Class CDXOriginCrawlLogIterator


  • public class CDXOriginCrawlLogIterator
    extends CrawlLogIterator
    This subclass of CrawlLogIterator adds the layer of digging an origin of the form "arcfile,offset" out of a corresponding CDX index. This may cause some of the entries in the crawl log to be skipped. The two files are read in parallel.
    • Field Detail

      • reader

        protected java.io.BufferedReader reader
        The reader of the (sorted) CDX index.
      • lastRecord

        protected CDXRecord lastRecord
        The last record we read from the reader. We may overshoot on the CDX reading if there are entries not in CDX, so we hang onto this until the reading of the crawl.log catches up.
    • Constructor Detail

      • CDXOriginCrawlLogIterator

        public CDXOriginCrawlLogIterator​(java.io.File source,
                                         java.io.BufferedReader cdx)
                                  throws java.io.IOException
        Create a new CDXOriginCrawlLogIterator from crawl.log and CDX sources.
        Parameters:
        source - File containing a crawl.log sorted by URL (LANG=C sort -k 4b)
        cdx - A reader of a sorted CDX file. This is given as a reader so that it may be closed after use (CrawlLogIterator provides no close())
        Throws:
        java.io.IOException - If the underlying CrawlLogIterator fails, e.g. due to missing files.
    • Method Detail

      • parseLine

        protected CrawlDataItem parseLine​(java.lang.String line)
                                   throws IOFailure
        Parse a crawl.log line into a valid CrawlDataItem.

        If CrawlLogIterator is ok with this line, we must make sure that it has an origin by finding missing ones in the CDX file. If multiple origins are found in the CDX files, the one that was harvested last is chosen.

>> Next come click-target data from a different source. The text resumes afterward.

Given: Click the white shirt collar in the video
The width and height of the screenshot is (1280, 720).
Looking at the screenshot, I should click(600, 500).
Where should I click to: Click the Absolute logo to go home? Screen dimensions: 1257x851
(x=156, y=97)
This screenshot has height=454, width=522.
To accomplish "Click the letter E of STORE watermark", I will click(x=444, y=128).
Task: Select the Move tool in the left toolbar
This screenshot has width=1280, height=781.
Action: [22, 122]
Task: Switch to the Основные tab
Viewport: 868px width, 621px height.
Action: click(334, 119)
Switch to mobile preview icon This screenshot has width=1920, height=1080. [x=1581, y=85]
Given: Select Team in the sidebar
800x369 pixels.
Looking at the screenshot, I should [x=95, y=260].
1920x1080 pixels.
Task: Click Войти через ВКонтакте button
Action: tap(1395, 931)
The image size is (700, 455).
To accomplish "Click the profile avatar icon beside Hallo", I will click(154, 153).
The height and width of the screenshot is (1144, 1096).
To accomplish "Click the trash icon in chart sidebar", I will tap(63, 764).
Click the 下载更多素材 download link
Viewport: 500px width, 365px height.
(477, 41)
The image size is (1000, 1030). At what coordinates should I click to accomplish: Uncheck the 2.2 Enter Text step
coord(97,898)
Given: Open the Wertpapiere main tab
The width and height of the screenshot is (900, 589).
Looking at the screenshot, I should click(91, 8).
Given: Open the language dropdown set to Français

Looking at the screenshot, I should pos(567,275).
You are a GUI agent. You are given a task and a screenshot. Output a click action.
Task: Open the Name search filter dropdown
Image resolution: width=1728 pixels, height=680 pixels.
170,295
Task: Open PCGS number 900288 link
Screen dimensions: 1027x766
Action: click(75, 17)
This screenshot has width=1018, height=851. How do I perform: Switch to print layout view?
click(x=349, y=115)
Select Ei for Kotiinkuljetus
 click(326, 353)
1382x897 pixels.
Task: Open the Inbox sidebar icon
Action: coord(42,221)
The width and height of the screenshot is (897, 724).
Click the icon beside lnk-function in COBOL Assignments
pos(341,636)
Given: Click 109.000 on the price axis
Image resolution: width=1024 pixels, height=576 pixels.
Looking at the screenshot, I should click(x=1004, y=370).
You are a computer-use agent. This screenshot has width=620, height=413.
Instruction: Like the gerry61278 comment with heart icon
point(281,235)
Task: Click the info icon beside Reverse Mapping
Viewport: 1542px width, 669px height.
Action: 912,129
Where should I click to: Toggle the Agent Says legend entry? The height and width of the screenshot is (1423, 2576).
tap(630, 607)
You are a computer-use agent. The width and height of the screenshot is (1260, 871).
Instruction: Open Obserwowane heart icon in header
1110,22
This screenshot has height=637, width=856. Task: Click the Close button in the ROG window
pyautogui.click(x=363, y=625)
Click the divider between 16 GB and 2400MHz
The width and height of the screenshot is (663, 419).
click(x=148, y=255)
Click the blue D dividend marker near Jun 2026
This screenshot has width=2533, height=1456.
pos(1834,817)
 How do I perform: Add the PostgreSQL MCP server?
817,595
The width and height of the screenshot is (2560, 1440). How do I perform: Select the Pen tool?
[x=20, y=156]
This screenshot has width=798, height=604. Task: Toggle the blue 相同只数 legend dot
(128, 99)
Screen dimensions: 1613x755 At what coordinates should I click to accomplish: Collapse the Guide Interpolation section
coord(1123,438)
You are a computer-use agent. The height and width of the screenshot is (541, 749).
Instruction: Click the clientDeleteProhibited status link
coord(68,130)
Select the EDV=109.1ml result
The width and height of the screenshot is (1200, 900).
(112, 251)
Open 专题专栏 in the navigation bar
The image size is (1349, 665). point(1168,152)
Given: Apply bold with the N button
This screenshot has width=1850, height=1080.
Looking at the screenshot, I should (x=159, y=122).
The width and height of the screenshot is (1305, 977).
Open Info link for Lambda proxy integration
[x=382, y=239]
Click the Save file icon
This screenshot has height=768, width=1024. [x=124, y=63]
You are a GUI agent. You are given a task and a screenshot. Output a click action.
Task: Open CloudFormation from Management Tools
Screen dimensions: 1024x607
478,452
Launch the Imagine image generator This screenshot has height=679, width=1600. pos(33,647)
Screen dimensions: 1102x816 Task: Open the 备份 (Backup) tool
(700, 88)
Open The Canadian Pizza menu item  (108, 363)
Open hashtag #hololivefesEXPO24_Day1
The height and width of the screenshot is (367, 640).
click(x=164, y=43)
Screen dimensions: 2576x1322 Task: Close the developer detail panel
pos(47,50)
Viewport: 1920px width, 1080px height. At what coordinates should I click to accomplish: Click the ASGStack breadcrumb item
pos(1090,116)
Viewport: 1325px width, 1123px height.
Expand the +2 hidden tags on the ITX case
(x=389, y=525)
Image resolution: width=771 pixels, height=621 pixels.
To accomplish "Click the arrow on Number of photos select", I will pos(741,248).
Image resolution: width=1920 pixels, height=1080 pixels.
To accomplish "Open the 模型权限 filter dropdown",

If no origin can be found, the item is rejected.

        We assume that super.parseLine() delivers us the items in the crawl.log in the given (sorted) order with non-null URLs, though we admit that some undeclared exceptions can be thrown by it.

        Overrides:
        parseLine in class CrawlLogIterator
        Parameters:
        line - A crawl.log line to parse.
        Returns:
        A CrawlDataItem with a valid origin field, or null if we could not determine an appropriate origin.
        Throws:
        IOFailure - if there is an error reading the files.